Stored records -

Segment Open

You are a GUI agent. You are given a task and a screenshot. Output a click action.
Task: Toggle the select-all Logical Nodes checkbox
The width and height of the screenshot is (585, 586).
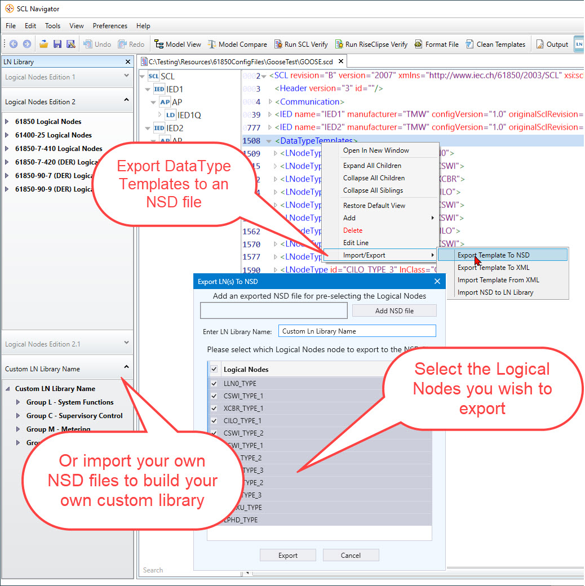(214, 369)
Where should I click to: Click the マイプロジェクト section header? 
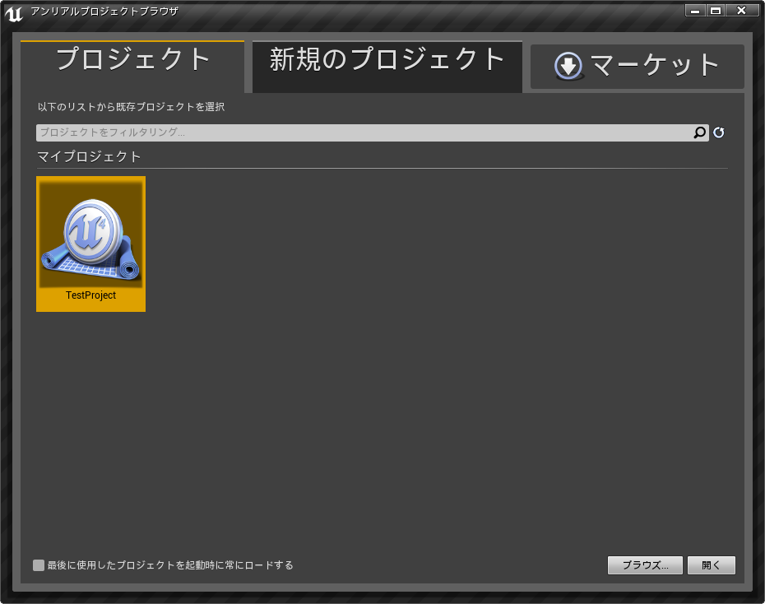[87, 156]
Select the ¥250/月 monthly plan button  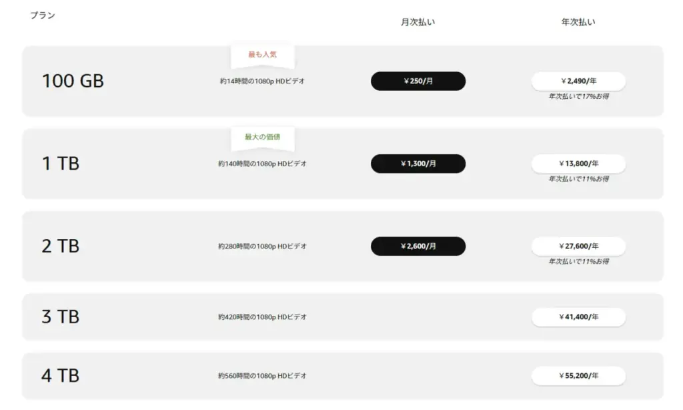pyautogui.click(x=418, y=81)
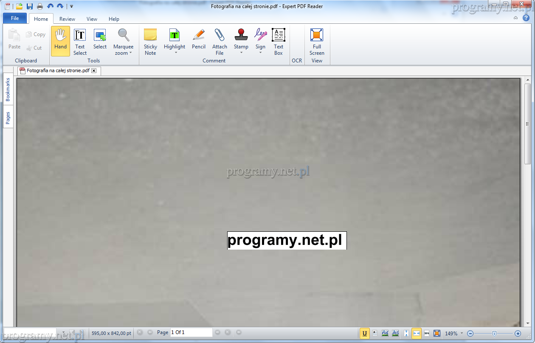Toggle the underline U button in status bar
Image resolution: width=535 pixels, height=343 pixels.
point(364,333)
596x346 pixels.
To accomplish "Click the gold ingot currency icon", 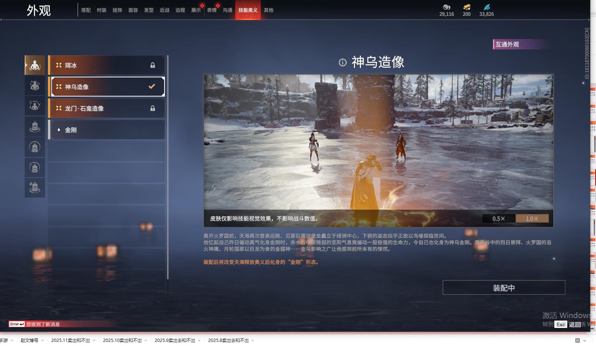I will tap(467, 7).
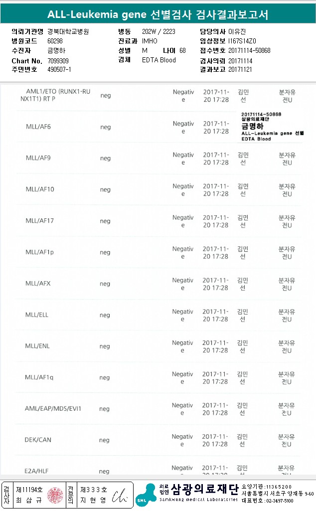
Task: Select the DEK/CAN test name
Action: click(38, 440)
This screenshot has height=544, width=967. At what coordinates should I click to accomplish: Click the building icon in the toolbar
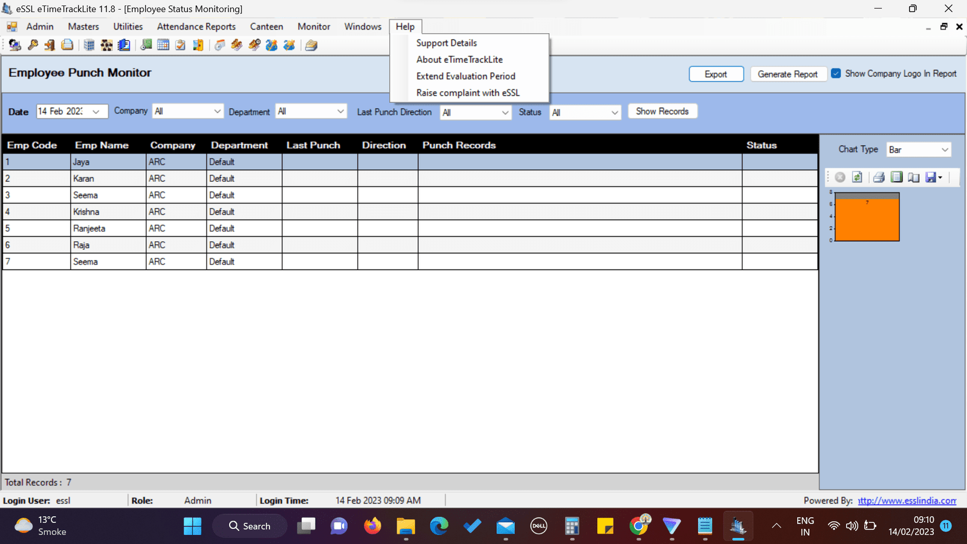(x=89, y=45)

Segment Closed

Prompt - Reproduce exactly and only the lines from the line that contains "This screenshot has" to the end of the data above, both ends included. No pictures go in the copy.

Output of the exercise -
This screenshot has height=544, width=967. At what coordinates should I click to accomplish: Click the building icon in the toolbar
(x=89, y=45)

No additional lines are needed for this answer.